Потом оказалось, что эта песня, непостижимым образом классифицируемая как рок, на деле — перуанская народная мелодия (в обработке) и что в оригинале она, осторожно говоря, не хуже. Саймон только слова присочинил. Еще оказалось (спустя годы, когда я увидел портреты певцов на конверте для пластинки), что я внешне похож на Гарфункеля, только волосы у меня вились не мелкой, а крупной волной.

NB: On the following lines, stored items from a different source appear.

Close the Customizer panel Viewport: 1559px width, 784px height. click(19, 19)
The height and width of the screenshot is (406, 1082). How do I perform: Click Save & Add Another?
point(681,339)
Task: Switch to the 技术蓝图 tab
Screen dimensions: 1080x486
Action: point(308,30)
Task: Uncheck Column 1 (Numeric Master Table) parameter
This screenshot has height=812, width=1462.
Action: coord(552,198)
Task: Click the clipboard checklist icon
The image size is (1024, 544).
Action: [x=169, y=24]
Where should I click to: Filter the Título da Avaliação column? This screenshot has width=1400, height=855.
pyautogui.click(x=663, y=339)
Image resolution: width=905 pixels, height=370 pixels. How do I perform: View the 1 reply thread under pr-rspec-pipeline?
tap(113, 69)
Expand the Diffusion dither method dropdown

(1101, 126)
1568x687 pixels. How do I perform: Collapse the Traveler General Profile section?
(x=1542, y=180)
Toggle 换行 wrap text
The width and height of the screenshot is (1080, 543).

То ли мне пригрезилось это, то ли Романов сказал, — но я почему-то думал, что песня эта посвящена яхтсмену-одиночке, затеявшему кругосветное плаванье. Если так, это мог быть только Франсис Чичестер, прославившийся в 1966 году. В 1968-м никакого имени я не запомнил (и знать не мог; советские газеты о такой ерунде не писали). В начале 1990-х, в Гринвиче, в компании поэтессы Ольги Бешенковской, я впервые увидел легендарную яхту Чичестера Gipsy Moth IV, выставленную рядом с Катти Сарк. Название яхты я перевел для Ольги как цыганская моль (каждое слово по отдельности); правильный перевод — непарный шелкопряд — узнал спустя годы.
ГЛЕБ СЕМЕНОВ
Дружба с Романовым длилась до 1973 года. На этот период приходятся мои встречи с Глебом Сергеевичем Семеновым (1918–1982), знаменитым в ту пору наставником молодых поэтов. Однажды, вероятно, в 1965-м, оказался я у него «на Нарвской заставе». Про это литературное объединение «много говорили», иначе бы я туда не попал. Оказался я там, сколько помню, один, без Романова. Меня поразило, что и здесь, как у Вечтомовой, люди всё сидели немолодые: тридцатилетние и даже старше. Дожить до преклонного возраста — и не прославиться?! Продолжать писать?! Ходить на занятия, к наставнику, словно в класс? Это не укладывалось в сознании вчерашнего школьника.